By Pat Zavoral
So, I was thinking where was I when the first man walked on the moon. It was July 20th, forty years ago today. I was working at Laketrails, and had pulled beach watch for kids that wanted to swim off of the main dock. The old dock shack was Earl Jenkin’s pride and joy. It had more nuts, bolts, wrenches, oil cans, gas cans and rope than any other place on the island. It was also the place where the life jackets were stored for the boats. The smell of oil, gas and lake water permeated a fifty foot swath around the entire building. There was an old radio that was our life line to the outside world, no internet back then, phone service was spotty and expensive; two way radios were everywhere and were used to communicate with the boat captains who brought supplies, campers, mail and bottle gas twice a week up to the islands.
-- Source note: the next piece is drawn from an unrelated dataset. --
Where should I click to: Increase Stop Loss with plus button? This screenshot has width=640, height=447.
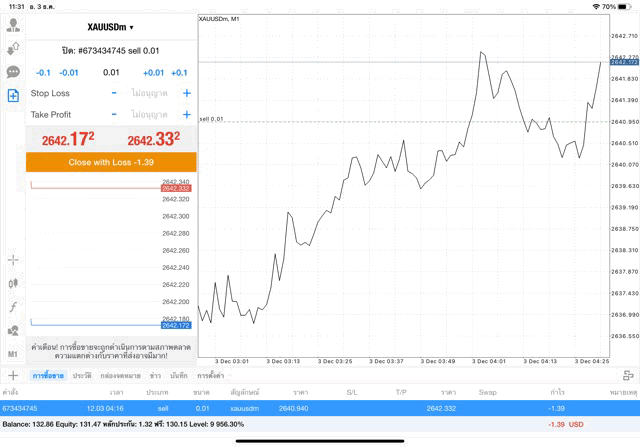(186, 93)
This particular day was hot and still, the flies were buzzing around the sand, the water temperatures were warm enough to allow everyone to swim without screaming bloody murder. Father Bill was sitting on a chair, listening to the radio and smoking a pipe. All of a sudden he called everyone over and urged us to listen to the radio broadcast of a moon landing. We all listened to a scratchy voice from a Canadian radio station explaining what was going on and then heard Neil Armstrong’s voice utter the famous, “One small step for man, one giant step for mankind.” We could see the moon in the sky that late afternoon and some of us wondered where they were on that planet.
A couple of days later Fr. Bill posed a question at a staff meeting whether or not it was right for Americans to be spending all this money going to the moon while there were still people going to sleep hungry all over the world. Being a smart college student will some social conscience but also a practical side I suggested we probably could do both if we had the will to do it. Forty years later we still have hungry people and a space program with faulty toilets.